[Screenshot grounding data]
--

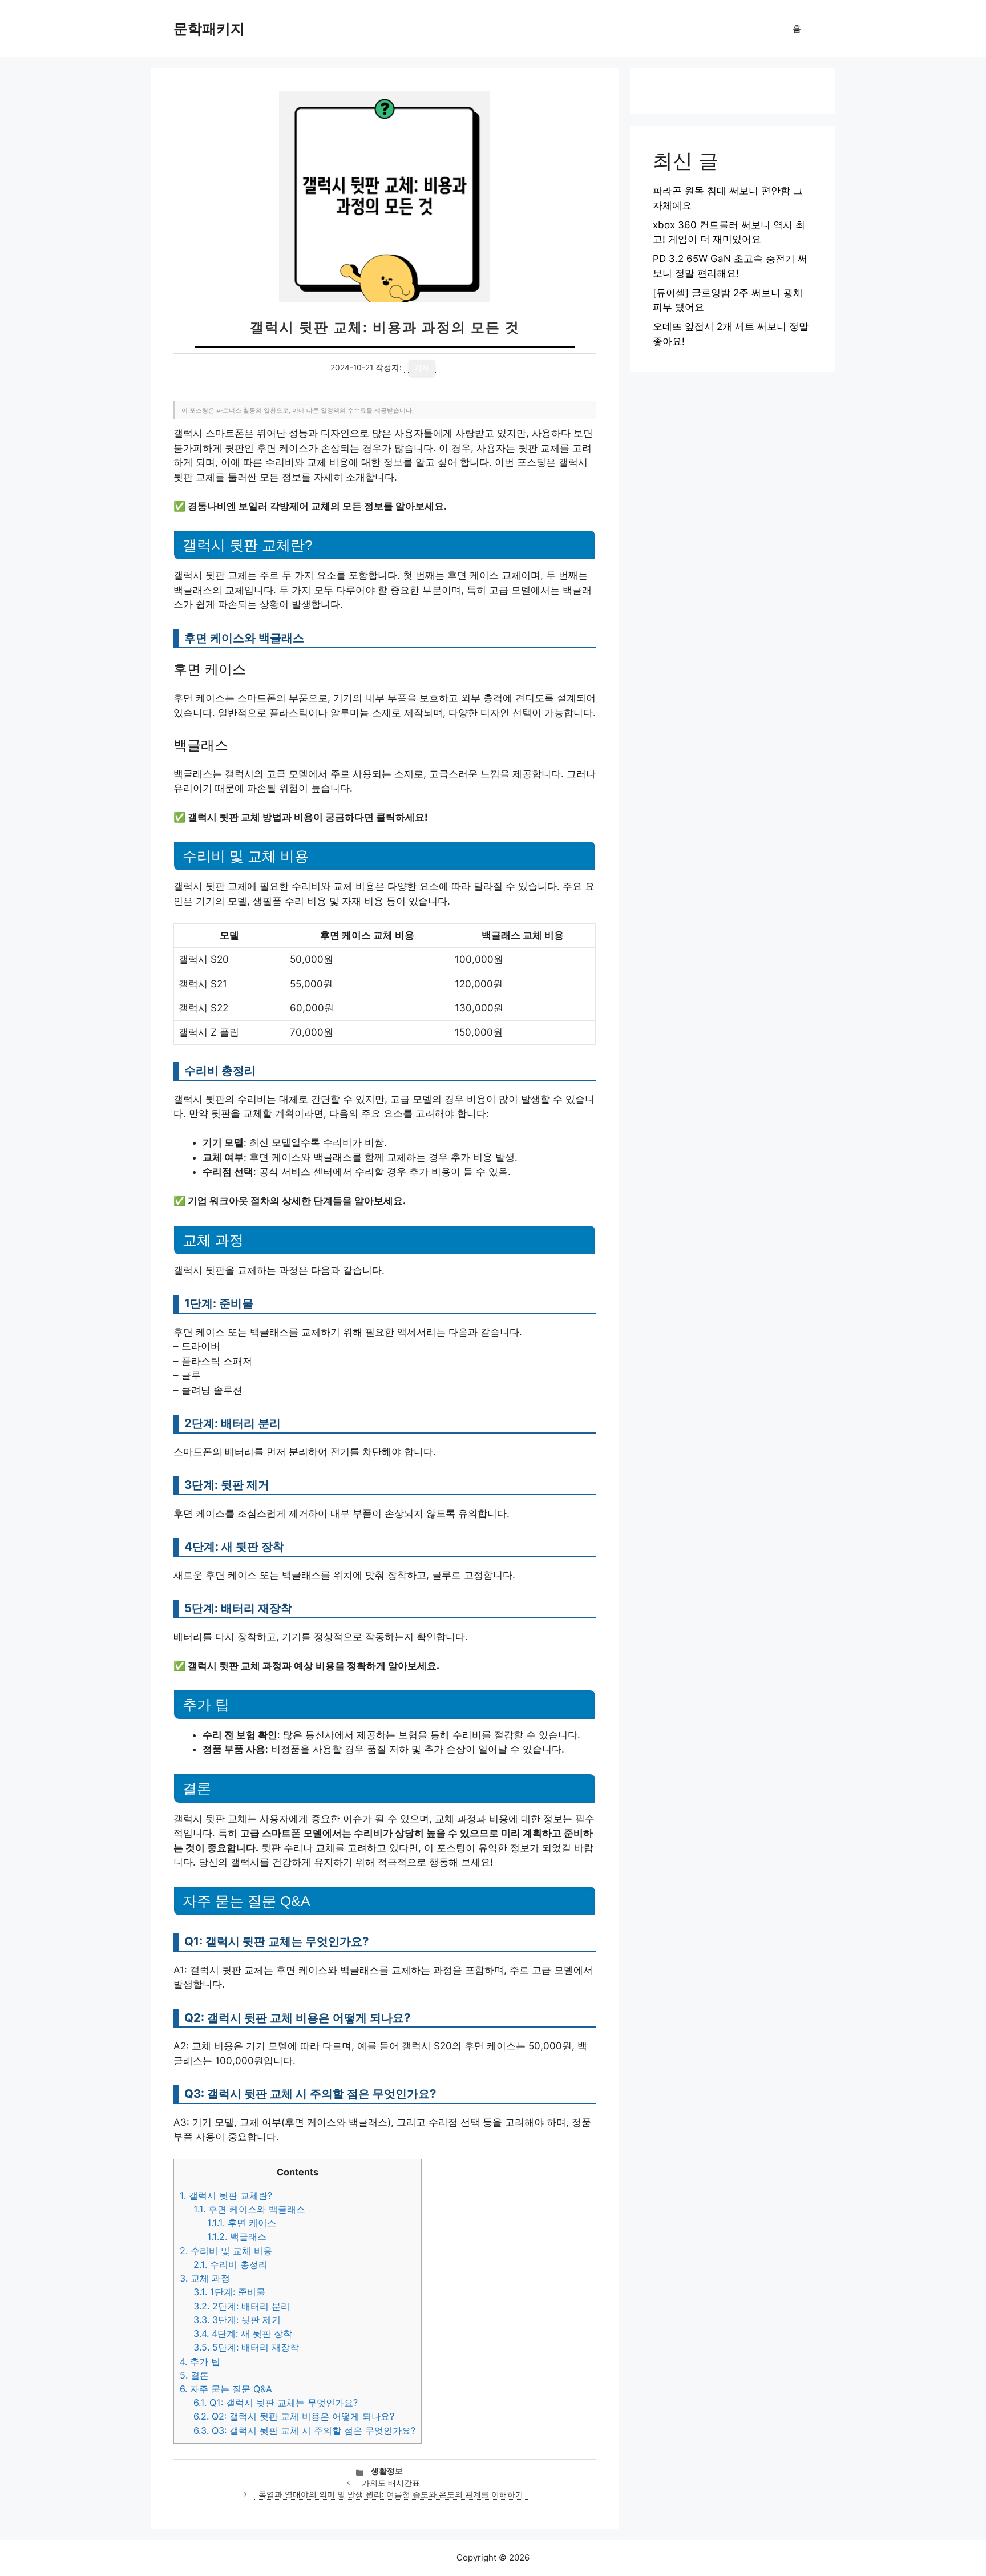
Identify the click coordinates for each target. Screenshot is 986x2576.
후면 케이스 (241, 2222)
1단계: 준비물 (229, 2292)
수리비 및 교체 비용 (226, 2250)
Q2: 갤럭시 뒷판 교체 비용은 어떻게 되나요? (293, 2416)
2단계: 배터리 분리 (241, 2306)
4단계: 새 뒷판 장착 (242, 2333)
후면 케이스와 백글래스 (249, 2209)
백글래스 (236, 2236)
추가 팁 (200, 2361)
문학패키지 (209, 28)
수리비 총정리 (230, 2264)
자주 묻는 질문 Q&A (226, 2389)
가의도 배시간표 (391, 2483)
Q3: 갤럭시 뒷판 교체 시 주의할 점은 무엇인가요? (304, 2430)
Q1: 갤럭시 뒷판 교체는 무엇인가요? (275, 2402)
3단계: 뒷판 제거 (237, 2319)
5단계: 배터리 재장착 (246, 2347)
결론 (194, 2375)
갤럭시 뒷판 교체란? (226, 2195)
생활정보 (387, 2471)
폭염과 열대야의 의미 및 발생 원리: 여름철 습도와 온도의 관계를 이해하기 (390, 2494)
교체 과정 (205, 2278)
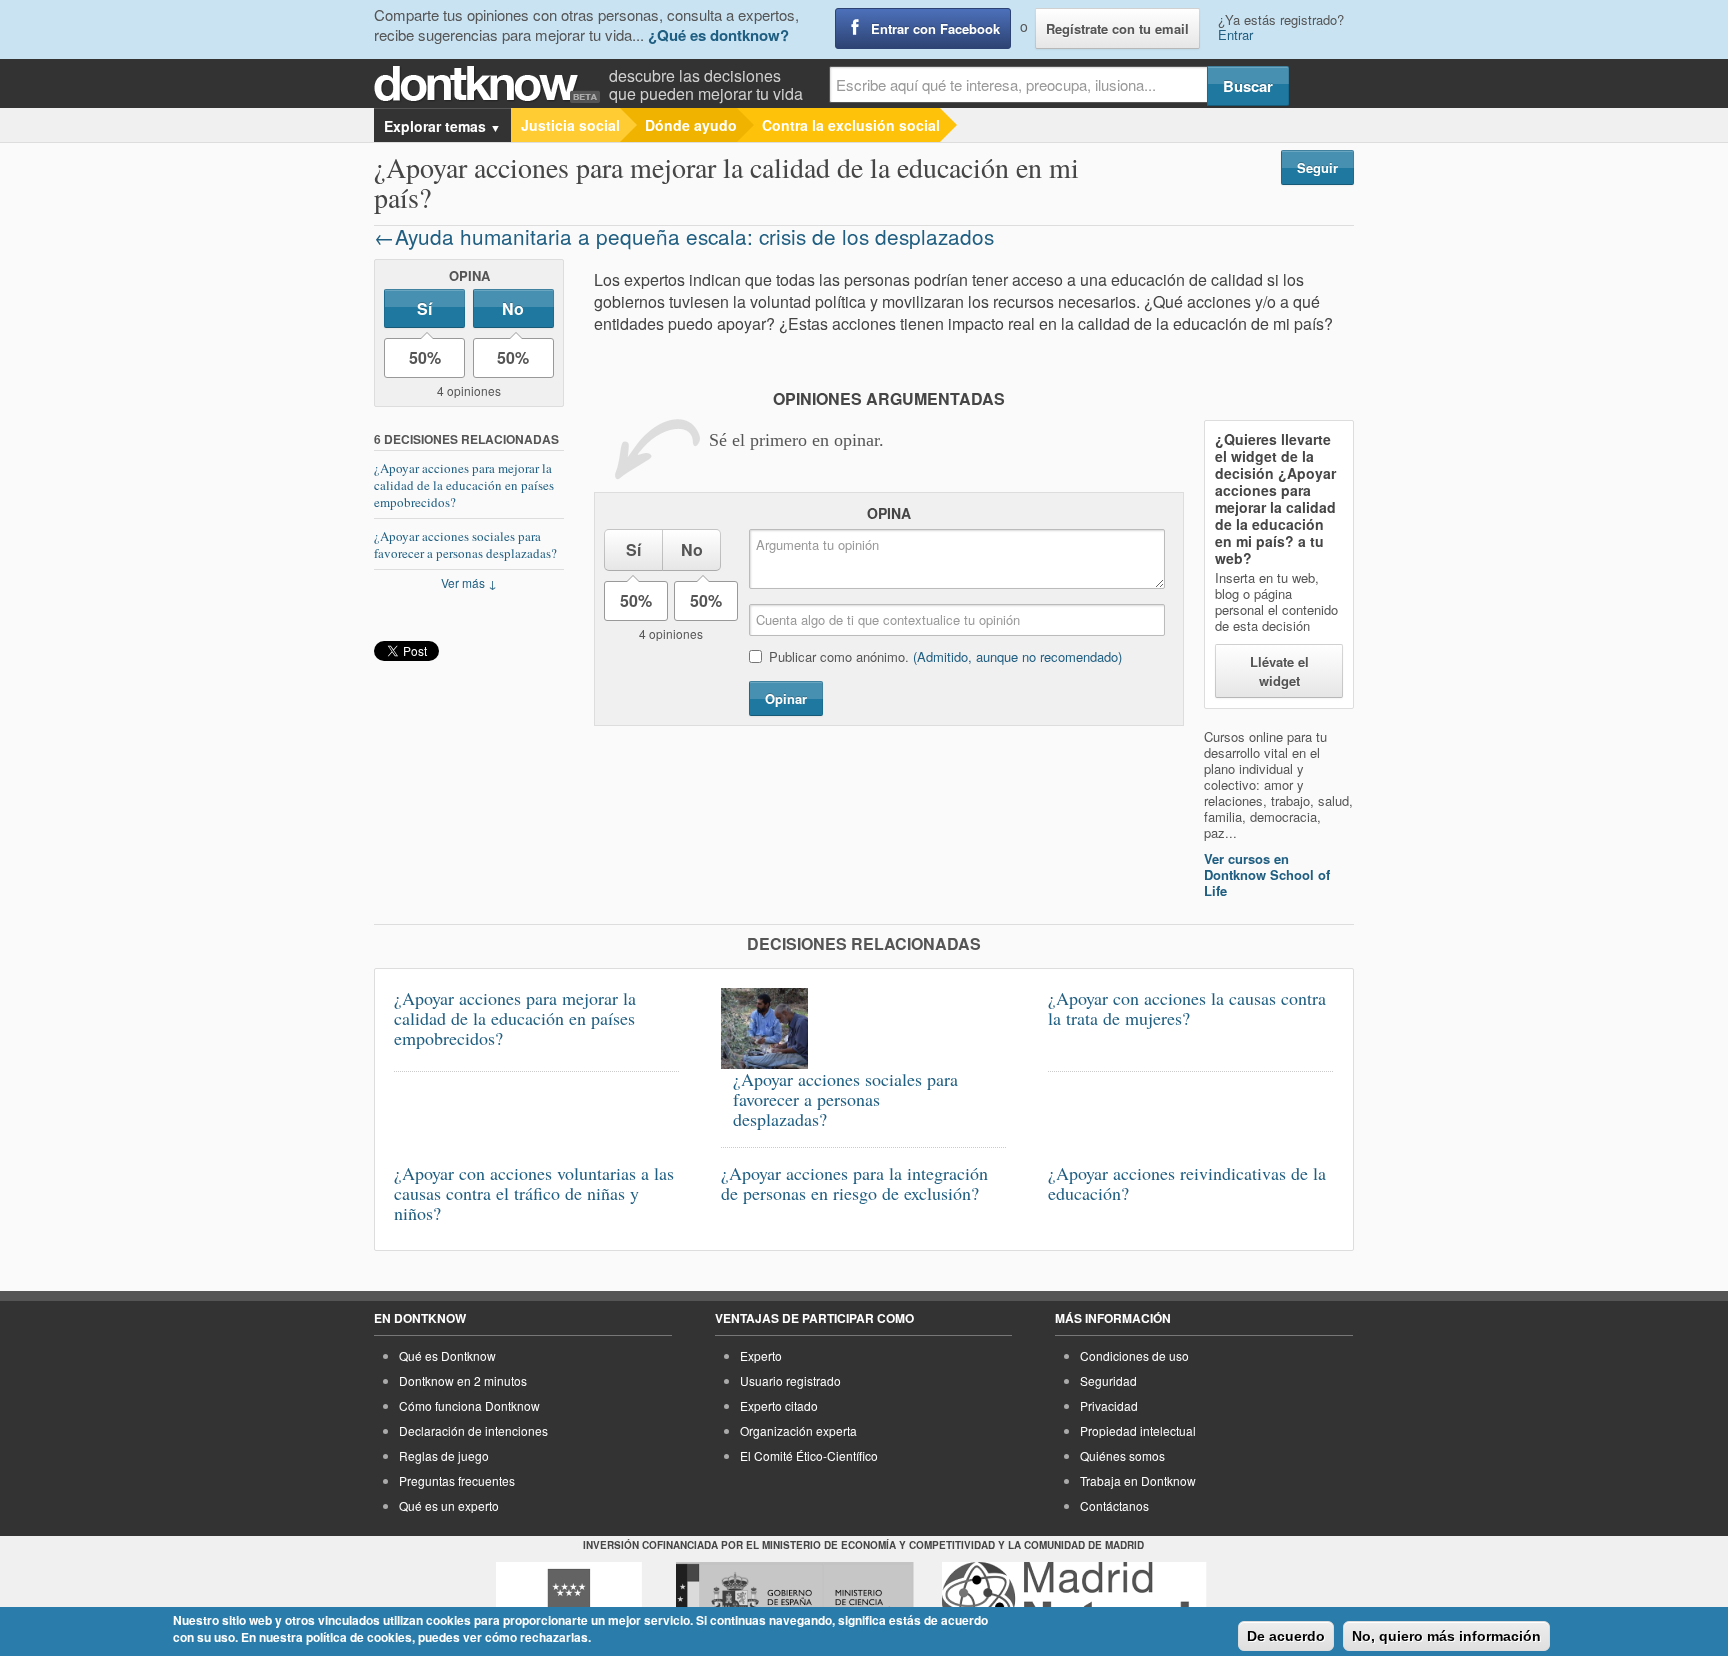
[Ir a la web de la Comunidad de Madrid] (569, 1599)
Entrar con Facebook (935, 28)
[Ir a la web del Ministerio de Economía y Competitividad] (795, 1599)
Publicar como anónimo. (945, 656)
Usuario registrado (790, 1380)
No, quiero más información (1446, 1636)
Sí (424, 308)
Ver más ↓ (469, 582)
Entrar (1235, 34)
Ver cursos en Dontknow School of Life (1267, 874)
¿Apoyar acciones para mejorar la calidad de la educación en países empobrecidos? (464, 485)
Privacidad (1109, 1405)
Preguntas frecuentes (457, 1480)
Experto (761, 1355)
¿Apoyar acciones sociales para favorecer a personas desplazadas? (465, 544)
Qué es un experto (449, 1505)
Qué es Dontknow (447, 1355)
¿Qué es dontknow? (718, 35)
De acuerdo (1286, 1636)
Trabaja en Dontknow (1138, 1480)
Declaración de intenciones (473, 1430)
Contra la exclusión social (851, 125)
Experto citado (779, 1405)
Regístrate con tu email (1117, 28)
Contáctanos (1114, 1505)
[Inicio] (491, 84)
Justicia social (570, 125)
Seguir (1317, 167)
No (513, 308)
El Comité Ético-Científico (809, 1455)
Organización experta (798, 1430)
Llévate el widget (1279, 671)
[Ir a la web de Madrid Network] (1074, 1599)
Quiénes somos (1122, 1455)
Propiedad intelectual (1138, 1430)
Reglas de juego (444, 1455)
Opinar (786, 698)
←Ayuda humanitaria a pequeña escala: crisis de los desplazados (684, 236)
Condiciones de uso (1134, 1355)
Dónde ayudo (691, 125)
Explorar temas (442, 126)
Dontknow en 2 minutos (463, 1380)
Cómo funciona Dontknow (469, 1405)
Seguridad (1108, 1380)
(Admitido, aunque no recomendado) (1017, 656)
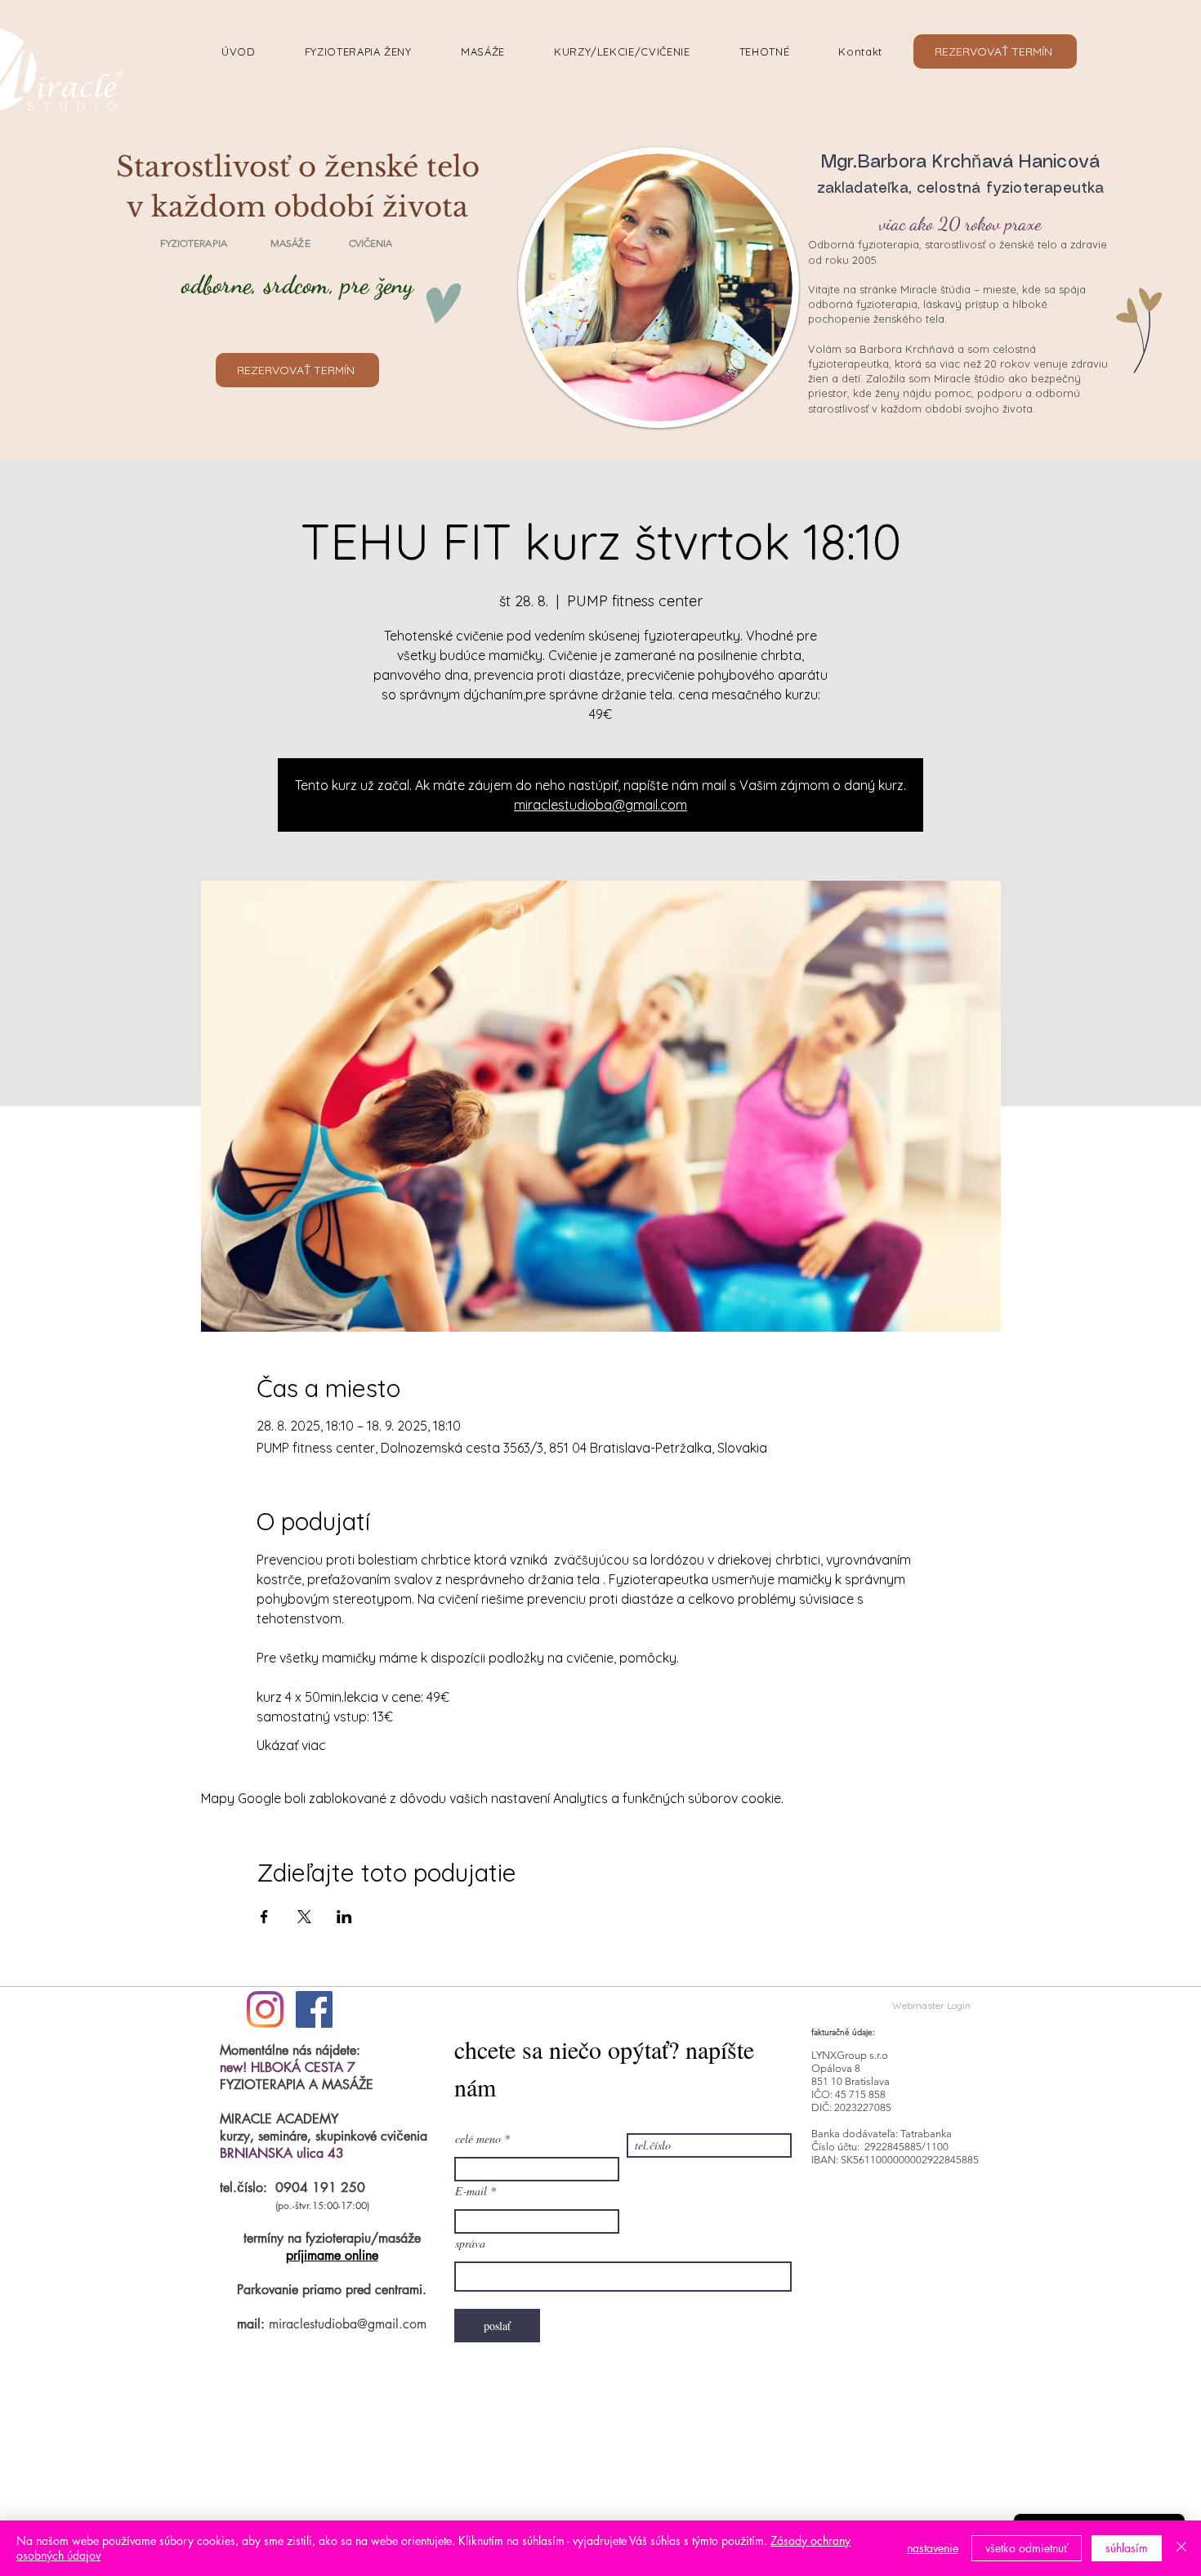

--

PROMPT: Using the data above, transcribe the lines that run from the line with "Llévate el widget (1279, 671)" to the line with "Dónde ayudo (691, 125)", both ends kept, and output nothing else.

RESPONSE BOX:
Llévate el widget (1279, 671)
[Ir a la web de Madrid Network] (1074, 1599)
Quiénes somos (1122, 1455)
Propiedad intelectual (1138, 1430)
Reglas de juego (444, 1455)
Opinar (786, 698)
←Ayuda humanitaria a pequeña escala: crisis de los desplazados (684, 236)
Condiciones de uso (1134, 1355)
Dónde ayudo (691, 125)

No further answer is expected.